►

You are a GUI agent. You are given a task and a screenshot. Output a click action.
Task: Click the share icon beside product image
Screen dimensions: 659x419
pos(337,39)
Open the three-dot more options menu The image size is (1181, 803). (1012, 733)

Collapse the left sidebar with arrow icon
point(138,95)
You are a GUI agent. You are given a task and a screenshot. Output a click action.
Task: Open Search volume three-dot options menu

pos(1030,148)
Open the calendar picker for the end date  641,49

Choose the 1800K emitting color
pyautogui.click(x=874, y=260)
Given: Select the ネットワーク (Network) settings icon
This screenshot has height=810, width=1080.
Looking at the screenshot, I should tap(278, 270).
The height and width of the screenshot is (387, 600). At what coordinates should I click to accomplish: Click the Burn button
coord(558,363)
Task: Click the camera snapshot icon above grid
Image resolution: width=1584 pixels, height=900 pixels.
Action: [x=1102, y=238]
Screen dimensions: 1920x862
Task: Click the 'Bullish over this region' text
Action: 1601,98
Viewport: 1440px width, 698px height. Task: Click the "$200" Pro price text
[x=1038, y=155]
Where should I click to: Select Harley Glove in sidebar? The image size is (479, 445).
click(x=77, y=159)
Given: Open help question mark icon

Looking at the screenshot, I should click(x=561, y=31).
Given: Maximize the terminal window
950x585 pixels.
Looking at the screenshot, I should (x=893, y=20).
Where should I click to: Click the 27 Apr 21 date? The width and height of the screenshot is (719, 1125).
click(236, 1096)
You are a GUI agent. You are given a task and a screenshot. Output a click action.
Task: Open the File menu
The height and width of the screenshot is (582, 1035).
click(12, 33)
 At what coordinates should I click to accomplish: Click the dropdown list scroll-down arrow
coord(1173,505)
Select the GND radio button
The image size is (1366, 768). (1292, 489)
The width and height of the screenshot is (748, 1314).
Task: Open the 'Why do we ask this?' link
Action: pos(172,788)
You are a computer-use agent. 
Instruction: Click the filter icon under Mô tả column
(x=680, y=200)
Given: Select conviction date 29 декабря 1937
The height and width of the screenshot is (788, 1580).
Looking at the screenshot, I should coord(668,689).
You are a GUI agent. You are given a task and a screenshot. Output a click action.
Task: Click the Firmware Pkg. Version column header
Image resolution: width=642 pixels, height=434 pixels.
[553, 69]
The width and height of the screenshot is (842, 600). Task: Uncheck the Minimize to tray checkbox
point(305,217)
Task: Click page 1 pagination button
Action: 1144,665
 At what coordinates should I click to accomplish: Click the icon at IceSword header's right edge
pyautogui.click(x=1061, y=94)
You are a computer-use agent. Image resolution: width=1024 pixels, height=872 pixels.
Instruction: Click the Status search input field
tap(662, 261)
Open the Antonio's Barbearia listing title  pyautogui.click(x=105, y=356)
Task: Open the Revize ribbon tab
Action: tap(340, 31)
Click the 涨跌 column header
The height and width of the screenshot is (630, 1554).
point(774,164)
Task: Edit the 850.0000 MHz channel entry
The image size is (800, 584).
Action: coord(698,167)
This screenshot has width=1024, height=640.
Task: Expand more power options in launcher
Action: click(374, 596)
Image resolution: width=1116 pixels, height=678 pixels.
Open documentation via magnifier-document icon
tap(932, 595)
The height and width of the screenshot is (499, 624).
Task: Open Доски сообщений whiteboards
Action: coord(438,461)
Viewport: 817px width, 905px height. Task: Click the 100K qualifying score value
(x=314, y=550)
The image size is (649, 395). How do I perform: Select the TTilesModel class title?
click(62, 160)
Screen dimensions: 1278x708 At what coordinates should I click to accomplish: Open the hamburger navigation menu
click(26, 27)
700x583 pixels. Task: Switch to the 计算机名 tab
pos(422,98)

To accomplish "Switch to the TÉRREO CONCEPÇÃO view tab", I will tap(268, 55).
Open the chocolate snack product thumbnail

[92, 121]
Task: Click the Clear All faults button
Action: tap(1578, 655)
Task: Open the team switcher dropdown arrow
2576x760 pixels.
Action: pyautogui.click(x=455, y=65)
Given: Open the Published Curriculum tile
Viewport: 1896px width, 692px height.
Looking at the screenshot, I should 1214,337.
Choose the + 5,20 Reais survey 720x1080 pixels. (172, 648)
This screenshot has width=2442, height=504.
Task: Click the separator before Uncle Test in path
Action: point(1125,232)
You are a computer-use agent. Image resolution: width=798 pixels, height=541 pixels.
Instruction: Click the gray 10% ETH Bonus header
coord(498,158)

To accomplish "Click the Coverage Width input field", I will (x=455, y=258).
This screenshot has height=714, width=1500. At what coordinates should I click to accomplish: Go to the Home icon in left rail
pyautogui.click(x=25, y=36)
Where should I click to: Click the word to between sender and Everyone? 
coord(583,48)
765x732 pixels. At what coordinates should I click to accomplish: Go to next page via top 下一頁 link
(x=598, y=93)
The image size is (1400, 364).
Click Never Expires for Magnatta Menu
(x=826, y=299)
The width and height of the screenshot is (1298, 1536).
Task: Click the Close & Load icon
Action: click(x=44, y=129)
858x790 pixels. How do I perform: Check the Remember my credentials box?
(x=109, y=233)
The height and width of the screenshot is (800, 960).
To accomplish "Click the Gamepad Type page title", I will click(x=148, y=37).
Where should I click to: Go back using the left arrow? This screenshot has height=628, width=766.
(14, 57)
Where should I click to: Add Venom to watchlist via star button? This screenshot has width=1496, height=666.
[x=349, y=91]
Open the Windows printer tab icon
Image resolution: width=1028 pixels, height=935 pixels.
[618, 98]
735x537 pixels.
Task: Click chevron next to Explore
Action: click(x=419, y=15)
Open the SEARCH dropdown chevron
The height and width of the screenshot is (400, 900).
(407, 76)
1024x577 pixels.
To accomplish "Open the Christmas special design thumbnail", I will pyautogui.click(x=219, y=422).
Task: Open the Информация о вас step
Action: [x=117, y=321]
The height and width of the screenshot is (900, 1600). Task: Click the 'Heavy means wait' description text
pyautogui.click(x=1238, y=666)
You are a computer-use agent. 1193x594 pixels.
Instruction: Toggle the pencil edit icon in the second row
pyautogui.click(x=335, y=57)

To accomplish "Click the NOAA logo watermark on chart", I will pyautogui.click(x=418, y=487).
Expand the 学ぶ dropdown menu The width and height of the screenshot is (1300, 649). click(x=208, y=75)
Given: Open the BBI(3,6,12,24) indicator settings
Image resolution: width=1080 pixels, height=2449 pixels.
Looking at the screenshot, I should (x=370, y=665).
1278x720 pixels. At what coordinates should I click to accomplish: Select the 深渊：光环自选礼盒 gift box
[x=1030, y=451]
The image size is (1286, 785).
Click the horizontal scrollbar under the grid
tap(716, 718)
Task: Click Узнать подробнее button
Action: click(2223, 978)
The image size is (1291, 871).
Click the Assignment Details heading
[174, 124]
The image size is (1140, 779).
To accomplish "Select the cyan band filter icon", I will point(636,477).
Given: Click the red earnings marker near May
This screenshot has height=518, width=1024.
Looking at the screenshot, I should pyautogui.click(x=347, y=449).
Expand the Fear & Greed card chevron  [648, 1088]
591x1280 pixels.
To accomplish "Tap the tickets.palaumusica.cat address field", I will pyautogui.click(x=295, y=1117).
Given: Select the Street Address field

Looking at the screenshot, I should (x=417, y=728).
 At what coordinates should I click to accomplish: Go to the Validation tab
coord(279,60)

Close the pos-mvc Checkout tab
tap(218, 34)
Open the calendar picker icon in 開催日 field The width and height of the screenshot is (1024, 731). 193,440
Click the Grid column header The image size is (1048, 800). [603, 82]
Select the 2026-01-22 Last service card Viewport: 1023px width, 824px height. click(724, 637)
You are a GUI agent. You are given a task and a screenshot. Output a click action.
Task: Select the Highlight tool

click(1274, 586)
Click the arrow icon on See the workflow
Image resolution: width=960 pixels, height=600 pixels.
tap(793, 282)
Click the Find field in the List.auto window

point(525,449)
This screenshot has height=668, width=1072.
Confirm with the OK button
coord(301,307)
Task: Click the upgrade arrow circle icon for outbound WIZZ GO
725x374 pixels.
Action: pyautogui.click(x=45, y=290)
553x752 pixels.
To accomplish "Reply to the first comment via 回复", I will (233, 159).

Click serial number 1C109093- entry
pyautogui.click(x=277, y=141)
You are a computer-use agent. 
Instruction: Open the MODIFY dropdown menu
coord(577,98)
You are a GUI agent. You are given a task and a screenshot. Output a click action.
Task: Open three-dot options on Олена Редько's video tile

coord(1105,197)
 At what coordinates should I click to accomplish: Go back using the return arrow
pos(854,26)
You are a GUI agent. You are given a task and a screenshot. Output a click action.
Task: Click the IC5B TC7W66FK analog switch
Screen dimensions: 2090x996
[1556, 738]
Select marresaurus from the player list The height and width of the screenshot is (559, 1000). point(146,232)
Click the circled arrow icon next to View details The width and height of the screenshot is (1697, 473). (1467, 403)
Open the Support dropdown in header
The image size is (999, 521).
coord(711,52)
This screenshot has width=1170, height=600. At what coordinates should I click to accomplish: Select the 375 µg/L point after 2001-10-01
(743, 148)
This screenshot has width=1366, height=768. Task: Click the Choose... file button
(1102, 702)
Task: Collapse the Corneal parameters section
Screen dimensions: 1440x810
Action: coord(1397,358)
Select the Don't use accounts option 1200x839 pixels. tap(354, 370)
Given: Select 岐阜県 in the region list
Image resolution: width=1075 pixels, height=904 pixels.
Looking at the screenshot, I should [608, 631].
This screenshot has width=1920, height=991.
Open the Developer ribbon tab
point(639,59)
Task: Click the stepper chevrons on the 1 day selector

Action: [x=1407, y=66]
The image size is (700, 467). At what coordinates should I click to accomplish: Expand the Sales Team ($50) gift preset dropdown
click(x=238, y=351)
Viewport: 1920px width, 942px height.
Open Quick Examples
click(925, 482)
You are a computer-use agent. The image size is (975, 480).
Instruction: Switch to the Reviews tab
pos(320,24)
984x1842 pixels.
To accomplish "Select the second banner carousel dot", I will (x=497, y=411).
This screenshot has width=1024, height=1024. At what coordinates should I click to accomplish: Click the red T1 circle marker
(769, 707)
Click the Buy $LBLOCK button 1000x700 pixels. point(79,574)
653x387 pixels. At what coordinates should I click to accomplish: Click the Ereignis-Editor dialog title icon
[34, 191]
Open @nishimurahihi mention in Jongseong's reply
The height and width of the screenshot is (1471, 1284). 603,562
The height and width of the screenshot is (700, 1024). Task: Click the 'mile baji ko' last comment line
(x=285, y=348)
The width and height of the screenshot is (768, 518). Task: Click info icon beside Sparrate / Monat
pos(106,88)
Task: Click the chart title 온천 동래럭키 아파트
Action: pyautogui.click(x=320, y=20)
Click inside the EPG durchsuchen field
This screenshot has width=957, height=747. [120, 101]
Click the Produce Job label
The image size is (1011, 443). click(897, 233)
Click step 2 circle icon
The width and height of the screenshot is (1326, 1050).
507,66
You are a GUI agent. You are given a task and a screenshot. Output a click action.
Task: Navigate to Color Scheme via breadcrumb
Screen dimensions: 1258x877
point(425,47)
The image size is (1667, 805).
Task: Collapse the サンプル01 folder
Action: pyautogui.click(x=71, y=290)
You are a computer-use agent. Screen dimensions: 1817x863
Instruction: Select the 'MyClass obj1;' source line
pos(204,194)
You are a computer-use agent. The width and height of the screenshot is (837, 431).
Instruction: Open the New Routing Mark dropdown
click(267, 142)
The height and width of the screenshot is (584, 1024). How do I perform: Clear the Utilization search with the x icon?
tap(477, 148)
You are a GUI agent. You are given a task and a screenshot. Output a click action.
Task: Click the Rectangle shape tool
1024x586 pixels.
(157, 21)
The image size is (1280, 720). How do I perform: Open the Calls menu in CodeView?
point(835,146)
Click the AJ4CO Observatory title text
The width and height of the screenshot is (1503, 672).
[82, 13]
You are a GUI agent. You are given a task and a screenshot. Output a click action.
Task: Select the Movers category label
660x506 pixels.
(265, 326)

◄

Work to complete:
The lines above from the one containing "Click the Grid" through the one containing "Click the arrow icon on See the workflow" are to be set down exactly, and no others.

Answer section:
Click the Grid column header The image size is (1048, 800). [603, 82]
Select the 2026-01-22 Last service card Viewport: 1023px width, 824px height. click(724, 637)
You are a GUI agent. You are given a task and a screenshot. Output a click action.
Task: Select the Highlight tool

click(1274, 586)
Click the arrow icon on See the workflow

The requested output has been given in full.